In this dissertation, research on bio-inspired functional surfaces with liquid repellency and their applications are presented. Many living creatures in nature have evolved features that prevent the detrimental effects of liquids, which come from chemistry and topology of their biological surfaces. By understanding and mimicking biological surfaces that have property of liquid repellency, human being has achieved extensive developments in a broad range of technology. In the area of non-wetting technology, innovative advances have been achieved including developments of a superhydrophobic, superomniphobic and slippery liquid-infused surface. However, liquid repellent functionality of them can be easily lost by many factors such as environment temperature and humidity, dusts, and contaminants. And, many of them suffer from low durability. Moreover, to maximize the benefits of liquid-repellency, liquid repellent surfaces are in need of multifunctionality, and efficient fabrication process in terms of material selection, process complexity and cost. The research included in this dissertation is author’s active endeavors to develop multifunctional liquid-repellent surfaces with improvement in performance and stability in order address above challenges. We developed effective strategies for functional liquid-repellent surfaces for diverse applications. This presentation comprises four individual parts where each promising strategy and its demonstration of application potential is introduced.

In chapter 2, an effective coating method to form superhydrophobic film inside three-dimensional microchannel is introduced for high efficient water transport. Highly transparent, flexible and thermally stable superhydrophobic aerogel film can be achieved inside a closed channel. Due to advantages of the convenience of coating approach, a film can be formed over a large area with complex configurations regardless of materials. Its application potential as a promising tool for reducing friction of droplet transport was demonstrated.

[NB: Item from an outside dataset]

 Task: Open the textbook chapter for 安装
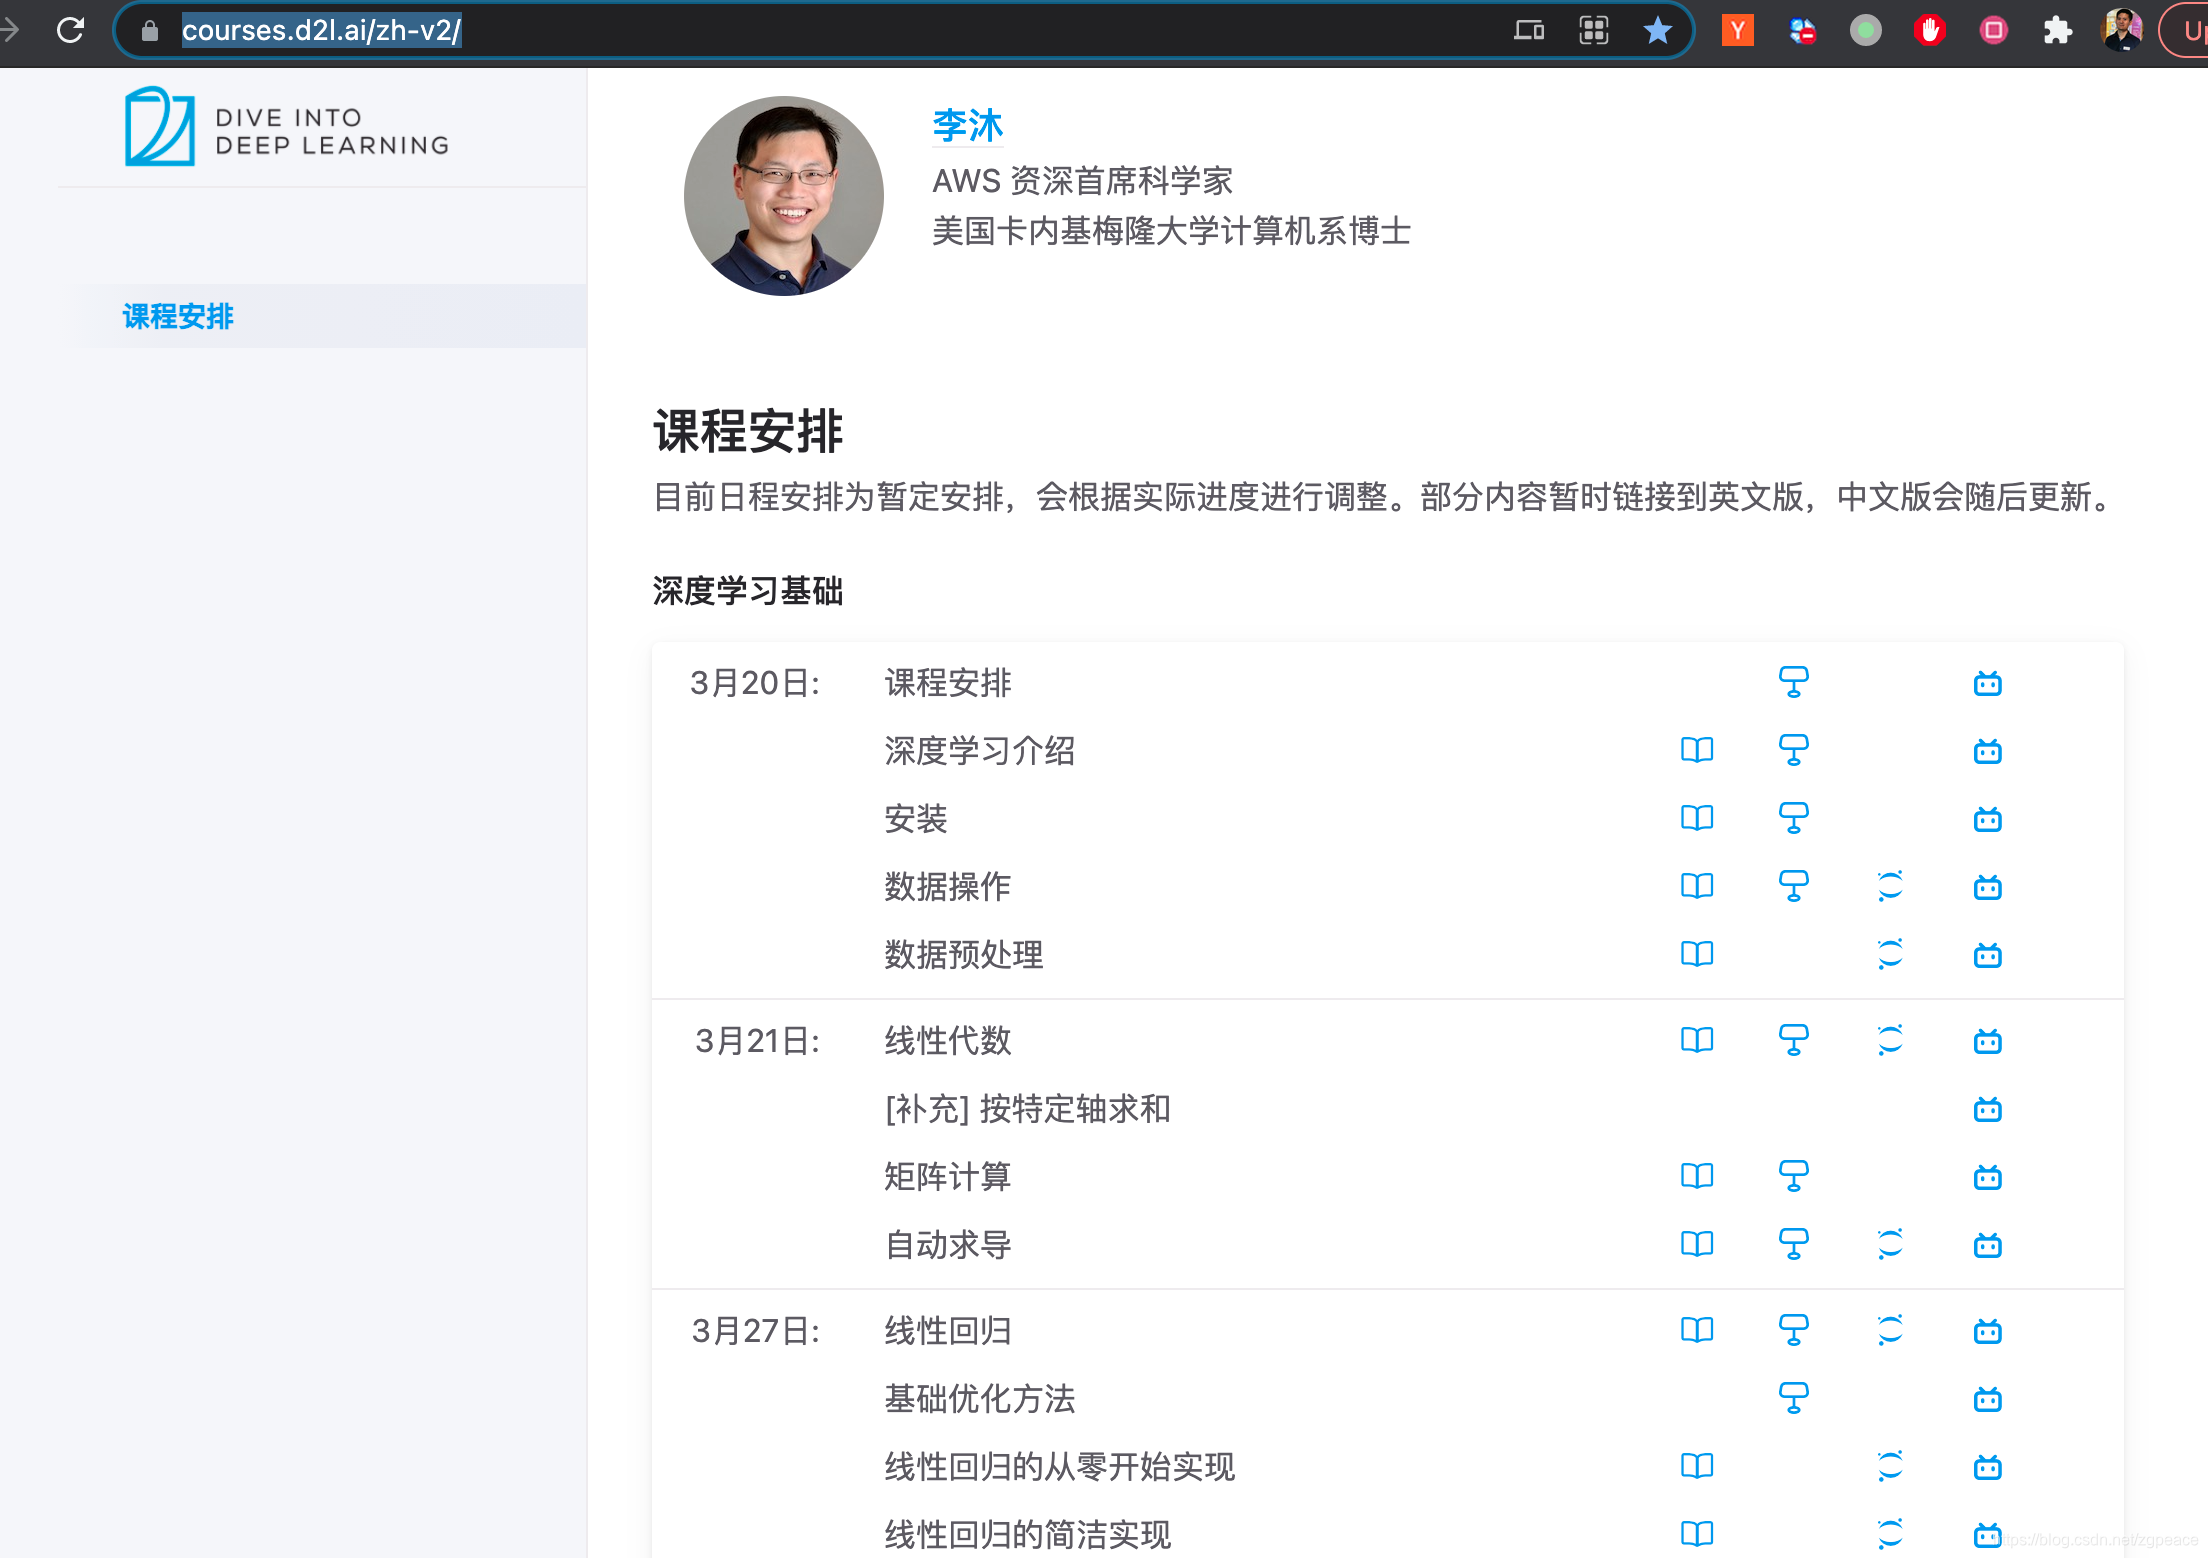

In chapter 3, superhydrophobic surfaces which have nanoscale surface morphology are reported to show good anti-icing performances. However, condensation is detrimental for anti-icing applications because condensate water is formed within structures on the surfaces, leading to loss of superhydrophobicity and eventually the formation of Wenzel ice. Therefore, despite even under high condensation, retaining superhydrophobicity is important for anti-frosting/icing applications. Here, simple approach to superhydrophobic nanostructured Al which maintains low adhesion under high condensation is reported. Interestingly, on this surface, coalescence-induced self-propelled jumping by condensate droplets is shown under high supersaturation (S) condition (S=3.41, 6.39). As a result, suppression of interbridge formation between condensate droplets and high energy barrier to form ice nucleation suppress frost propagation.

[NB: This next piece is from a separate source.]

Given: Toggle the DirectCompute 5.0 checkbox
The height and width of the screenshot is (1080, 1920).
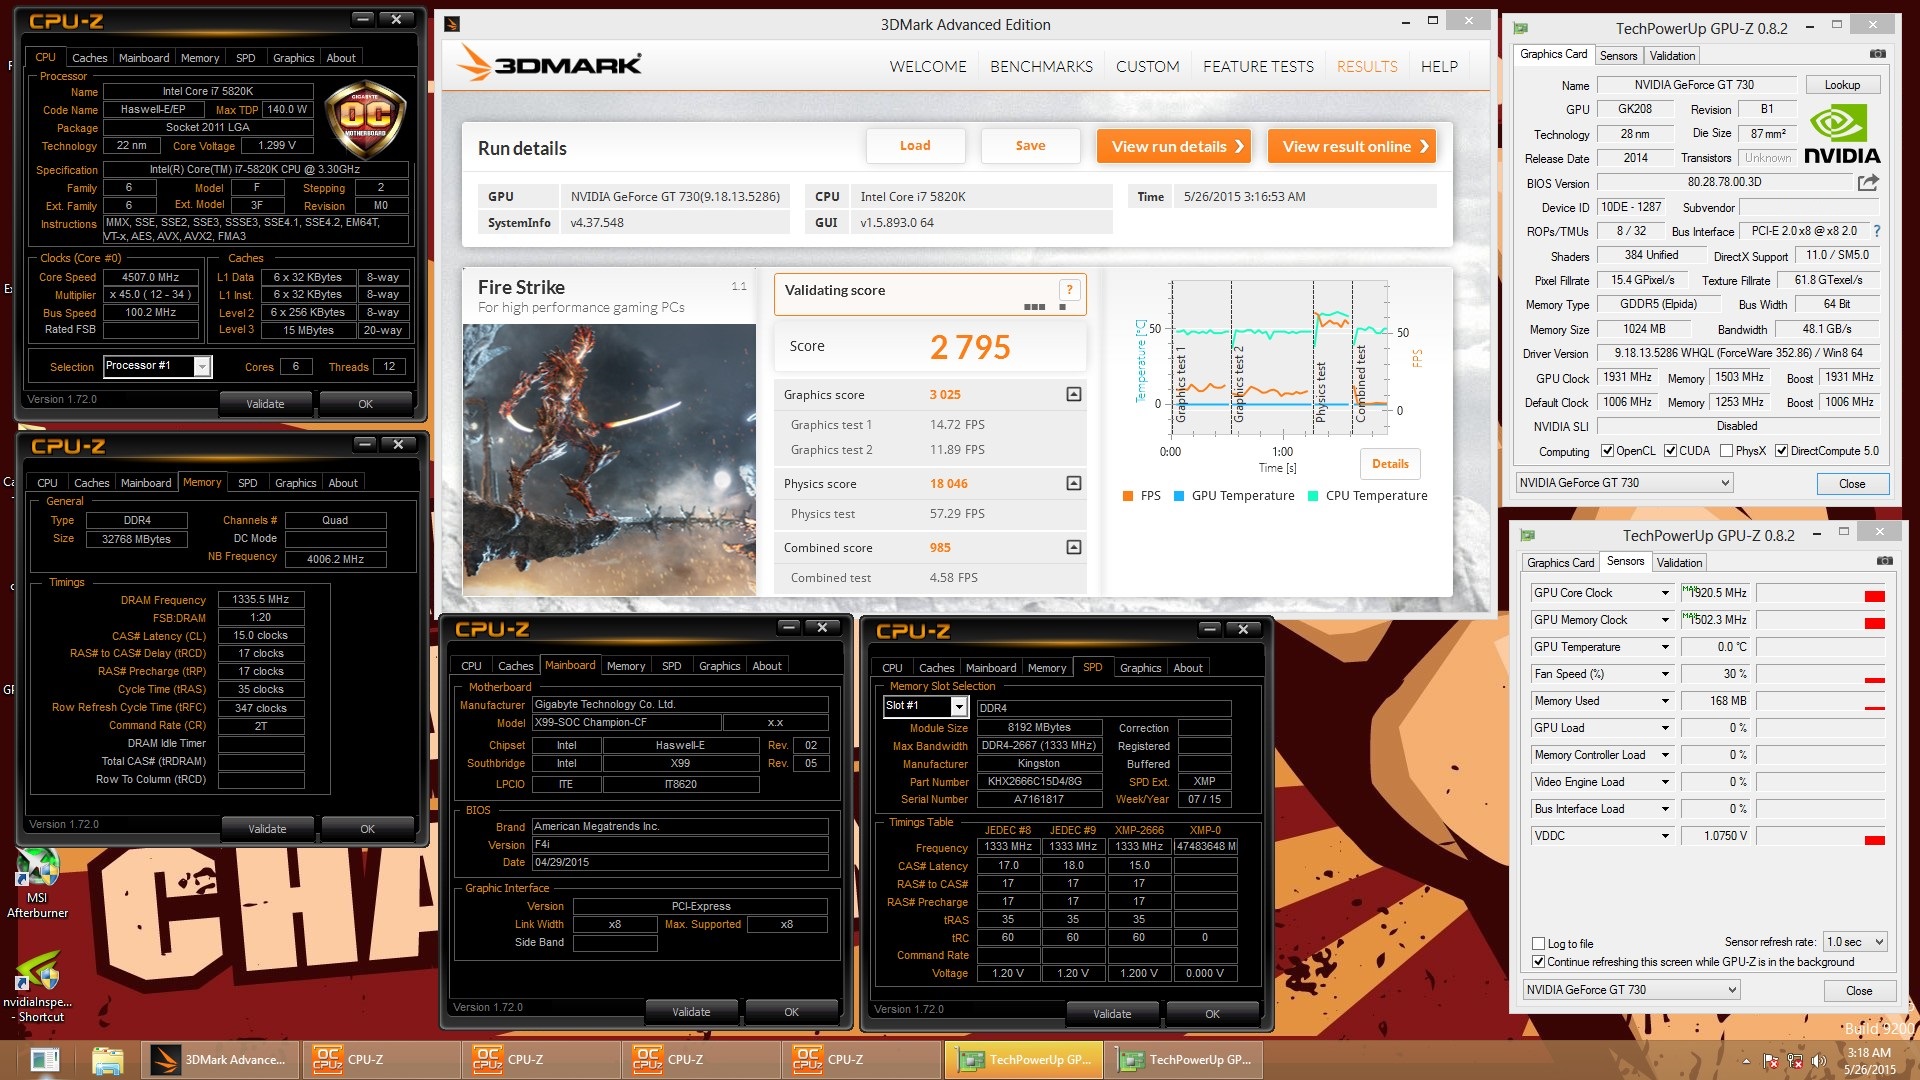Looking at the screenshot, I should click(1782, 451).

Despite many benefits of superhydrophobic surfaces, they readily wet by low surface tension (LST) liquids (e.g., oils, organic liquids), resulting in loss of superhydrophobicity. Liquid repellency against LST liquids as well as water was developed as omniphobic surfaces where a re-entrant curvature of a structure is necessary, which is more difficult and expensive to fabricate. Therefore, little research has been achieved to precisely control surface repellency to LST liquids. Chapter 4 reports the effective approach to durable, scalable, and tunable omniphobicity on stainless steel mesh and this strategy allows for a diverse liquids separation. Variation in re-entrant surface curvatures determines the mesh's sensitivity to liquid-vapor surface tension and changed the apparent contact angles and sliding angles for LST liquids. This feature successfully separates liquids in binary mixtures of general organic solvents.

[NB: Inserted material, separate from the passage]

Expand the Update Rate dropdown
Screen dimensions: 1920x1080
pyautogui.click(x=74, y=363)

In chapter 5, a self-lubricating elastic conductor (SLEC) with regenerative liquid repellency is introduced. This material is an organogel that consists of multi-walled nanotubes, oil, and PDMS; the SLEC spontaneously releases lubricant (oil) from inner gel matrices to the outer surfaces, so it has high liquid repellency (roll-off-angle < 5°) that is stable for > 5 months even after several loss of liquid repellency. The SLEC shows high electrical conductivity, stretchability (> 40 % strain), and high flexibility. Furthermore, the SLEC heats up by electrical and photonic stimulations, which can boost syneresis. The combination of self-slipperiness and heat generation by electrical and photonic energies has not been reported, which increases application potential. The electromechanical characteristics of the SLEC are stable under multiple stretching and bending. Lastly, we confirmed the application potential of the SLEC as a droplet movement platform. We believe the multifunctional SLECs provide many practical advantages with soft electronics, anti-icing devices, gas sensing devices, etc.